En el presente curso escolar asistimos a la implementación de una nueva reforma con la ley que modifica la LOE (LOMLOE). Pocos creen que vaya a influir realmente en la mejora del sistema educativo (yo, el primero). La desconfianza acumulada tras años de frustración y hartazgo es un hecho constatable. Las expectativas e ilusiones suscitadas ante la novedad pasaron a mejor vida, el crédito se agotó con tantas reformas. Los docentes, excluidos de su diseño, las han ido viendo como vestigios de un reformismo ilustrado.
El sistema educativo español es un gigante con los pies de barro, secuestrado por la política y sus confabulaciones. El escepticismo y el desaliento es fácil que cunda. Desde que entramos en la órbita reformista, siempre se ha buscado una ‘norma’ para cada ‘problema’, tornándose, probablemente, en el camino más corto para no llegar a ninguna parte y no arreglar nada. En materia de educación no cabe conducirse bajo la tiranía del histerismo y la precipitación. Al contrario, ha de primar el ejercicio intelectual del análisis profundo, serio y realista de lo que se necesita, eludiendo cualquier atisbo de mesianismo.
Promover cambios en la educación permite a la escuela adaptarse a los tiempos que le toca vivir, pero lo que no cabe es convertir el trabajo docente anteriormente desarrollado en herejía, provocándole dudas con cambios terminológicos incomprensibles y enfoques didácticos farragosos. Como tampoco se debe diseñar una reforma en oposición a otra, como ha sido la tónica en nuestras más de cuatro décadas de democracia.
Si está en nuestro ánimo el cambio, apostemos por una ‘metarreforma’ en la que se congreguen pensamientos de sectores sociales diversos, diferentes y antagónicos, de modo que asuman la reforma como suya y necesaria. No hay otro camino que el imprescindible consenso político y social de un pacto por la educación. Un pacto que, si la política no es capaz de alcanzarlo, tendría que hacerlo la sociedad civil.
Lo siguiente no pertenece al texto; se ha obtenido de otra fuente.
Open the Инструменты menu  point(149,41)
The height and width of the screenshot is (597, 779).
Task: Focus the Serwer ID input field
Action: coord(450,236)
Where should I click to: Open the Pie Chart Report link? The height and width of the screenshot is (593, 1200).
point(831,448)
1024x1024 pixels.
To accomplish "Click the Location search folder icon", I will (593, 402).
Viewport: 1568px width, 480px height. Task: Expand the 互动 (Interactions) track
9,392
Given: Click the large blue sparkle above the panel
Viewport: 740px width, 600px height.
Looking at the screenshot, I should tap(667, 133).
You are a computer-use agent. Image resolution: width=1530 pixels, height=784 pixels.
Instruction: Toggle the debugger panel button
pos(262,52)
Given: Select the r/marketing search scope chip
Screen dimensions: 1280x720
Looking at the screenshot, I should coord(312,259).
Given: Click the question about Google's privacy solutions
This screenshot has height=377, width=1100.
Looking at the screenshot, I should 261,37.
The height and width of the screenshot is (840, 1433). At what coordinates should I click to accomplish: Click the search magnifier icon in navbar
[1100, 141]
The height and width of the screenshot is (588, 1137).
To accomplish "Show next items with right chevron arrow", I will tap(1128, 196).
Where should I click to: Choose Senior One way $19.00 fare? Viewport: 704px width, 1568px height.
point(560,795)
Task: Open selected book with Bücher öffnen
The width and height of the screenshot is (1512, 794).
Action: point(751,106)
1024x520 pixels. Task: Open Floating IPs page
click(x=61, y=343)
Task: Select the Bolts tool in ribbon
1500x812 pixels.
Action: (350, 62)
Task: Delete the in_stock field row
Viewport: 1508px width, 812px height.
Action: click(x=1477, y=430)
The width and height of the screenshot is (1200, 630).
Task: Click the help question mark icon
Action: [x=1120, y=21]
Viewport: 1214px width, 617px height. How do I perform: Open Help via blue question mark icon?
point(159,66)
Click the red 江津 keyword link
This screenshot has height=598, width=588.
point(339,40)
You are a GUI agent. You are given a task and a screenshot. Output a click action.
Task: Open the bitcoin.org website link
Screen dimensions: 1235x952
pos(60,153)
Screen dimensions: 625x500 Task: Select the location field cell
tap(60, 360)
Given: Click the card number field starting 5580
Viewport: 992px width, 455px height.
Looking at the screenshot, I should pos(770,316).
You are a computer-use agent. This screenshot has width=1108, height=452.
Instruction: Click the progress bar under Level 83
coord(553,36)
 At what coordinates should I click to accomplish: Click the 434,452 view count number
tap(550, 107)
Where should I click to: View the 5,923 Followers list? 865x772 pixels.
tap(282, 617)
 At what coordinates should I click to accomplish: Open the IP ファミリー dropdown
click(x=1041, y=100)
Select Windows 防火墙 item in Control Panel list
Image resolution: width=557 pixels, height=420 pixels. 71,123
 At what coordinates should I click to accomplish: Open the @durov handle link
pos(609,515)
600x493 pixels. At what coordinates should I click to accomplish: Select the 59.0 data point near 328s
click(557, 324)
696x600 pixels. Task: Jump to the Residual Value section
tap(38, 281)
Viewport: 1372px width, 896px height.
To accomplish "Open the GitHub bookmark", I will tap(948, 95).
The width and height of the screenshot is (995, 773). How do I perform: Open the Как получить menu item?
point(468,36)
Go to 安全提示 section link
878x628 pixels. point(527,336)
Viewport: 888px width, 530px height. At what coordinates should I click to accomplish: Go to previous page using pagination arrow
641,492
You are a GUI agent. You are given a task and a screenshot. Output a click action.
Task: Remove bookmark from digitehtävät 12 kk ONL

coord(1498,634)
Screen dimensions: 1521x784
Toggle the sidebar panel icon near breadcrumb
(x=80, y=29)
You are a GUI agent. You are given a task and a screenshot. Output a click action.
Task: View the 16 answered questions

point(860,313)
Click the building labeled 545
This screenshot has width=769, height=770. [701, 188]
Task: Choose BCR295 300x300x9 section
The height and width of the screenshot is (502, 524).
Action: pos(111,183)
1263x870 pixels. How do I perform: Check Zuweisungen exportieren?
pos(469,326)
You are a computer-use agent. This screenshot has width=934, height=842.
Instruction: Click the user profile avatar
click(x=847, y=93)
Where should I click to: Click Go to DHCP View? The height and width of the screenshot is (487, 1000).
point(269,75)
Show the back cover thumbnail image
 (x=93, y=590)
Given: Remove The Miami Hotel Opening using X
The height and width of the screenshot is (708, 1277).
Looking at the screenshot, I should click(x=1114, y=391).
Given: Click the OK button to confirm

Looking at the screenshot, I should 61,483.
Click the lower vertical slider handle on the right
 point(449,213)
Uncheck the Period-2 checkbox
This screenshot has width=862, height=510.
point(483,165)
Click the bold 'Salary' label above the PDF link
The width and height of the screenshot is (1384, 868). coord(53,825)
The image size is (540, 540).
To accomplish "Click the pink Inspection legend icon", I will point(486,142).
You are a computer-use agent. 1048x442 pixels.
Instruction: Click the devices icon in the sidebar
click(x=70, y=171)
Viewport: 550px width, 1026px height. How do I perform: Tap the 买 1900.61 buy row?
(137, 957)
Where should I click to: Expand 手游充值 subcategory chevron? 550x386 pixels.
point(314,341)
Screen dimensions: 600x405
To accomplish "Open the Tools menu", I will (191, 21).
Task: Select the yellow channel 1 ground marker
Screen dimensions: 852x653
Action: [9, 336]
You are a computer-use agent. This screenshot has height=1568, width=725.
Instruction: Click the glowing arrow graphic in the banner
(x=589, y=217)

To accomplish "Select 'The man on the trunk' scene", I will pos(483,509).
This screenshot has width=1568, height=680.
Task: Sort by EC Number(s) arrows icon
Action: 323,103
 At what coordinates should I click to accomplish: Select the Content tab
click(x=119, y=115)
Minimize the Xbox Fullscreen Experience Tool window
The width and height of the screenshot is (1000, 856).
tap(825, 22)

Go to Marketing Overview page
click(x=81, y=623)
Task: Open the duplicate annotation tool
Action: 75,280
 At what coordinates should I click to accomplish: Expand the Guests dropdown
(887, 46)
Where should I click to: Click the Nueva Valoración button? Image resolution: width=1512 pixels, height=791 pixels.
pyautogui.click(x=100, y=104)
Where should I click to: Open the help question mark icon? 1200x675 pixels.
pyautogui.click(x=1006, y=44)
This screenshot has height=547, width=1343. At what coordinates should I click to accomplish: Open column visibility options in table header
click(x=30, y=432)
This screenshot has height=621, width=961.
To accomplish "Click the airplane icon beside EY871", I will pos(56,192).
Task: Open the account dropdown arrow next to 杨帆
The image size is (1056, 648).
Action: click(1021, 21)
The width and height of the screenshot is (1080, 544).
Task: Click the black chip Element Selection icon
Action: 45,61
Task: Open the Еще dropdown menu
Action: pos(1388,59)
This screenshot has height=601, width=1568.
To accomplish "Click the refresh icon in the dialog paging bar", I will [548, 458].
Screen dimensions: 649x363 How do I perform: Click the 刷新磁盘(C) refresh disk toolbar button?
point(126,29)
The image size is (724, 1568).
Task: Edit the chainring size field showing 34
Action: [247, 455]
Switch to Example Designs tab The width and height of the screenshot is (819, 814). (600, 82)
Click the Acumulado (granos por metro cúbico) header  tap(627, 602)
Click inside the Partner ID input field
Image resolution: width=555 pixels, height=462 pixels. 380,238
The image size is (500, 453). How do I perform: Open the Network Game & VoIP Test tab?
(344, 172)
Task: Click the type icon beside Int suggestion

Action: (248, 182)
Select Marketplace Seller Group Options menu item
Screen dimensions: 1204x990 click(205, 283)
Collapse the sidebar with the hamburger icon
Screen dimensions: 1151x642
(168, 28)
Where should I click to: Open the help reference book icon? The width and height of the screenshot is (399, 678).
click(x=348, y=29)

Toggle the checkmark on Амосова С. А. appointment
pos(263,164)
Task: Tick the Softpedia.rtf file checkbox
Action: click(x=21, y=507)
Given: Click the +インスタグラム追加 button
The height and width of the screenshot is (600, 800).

Seymour B. Sarason, en El predecible fracaso de la reforma educativa, nos hacía saber que muchas de las reformas fracasan porque están mal planteadas y peor llevadas a la práctica, obcecadas sólo en la mejora del aprendizaje de los alumnos, pero olvidando a los profesores y su formación, o la organización y funcionamiento de las escuelas y sus relaciones con el entorno.
La mesa redonda del Ateneo de Granada concluyó con que los sistemas educativos más estables son los que proporcionan mejores resultados y mayor bienestar a los ciudadanos.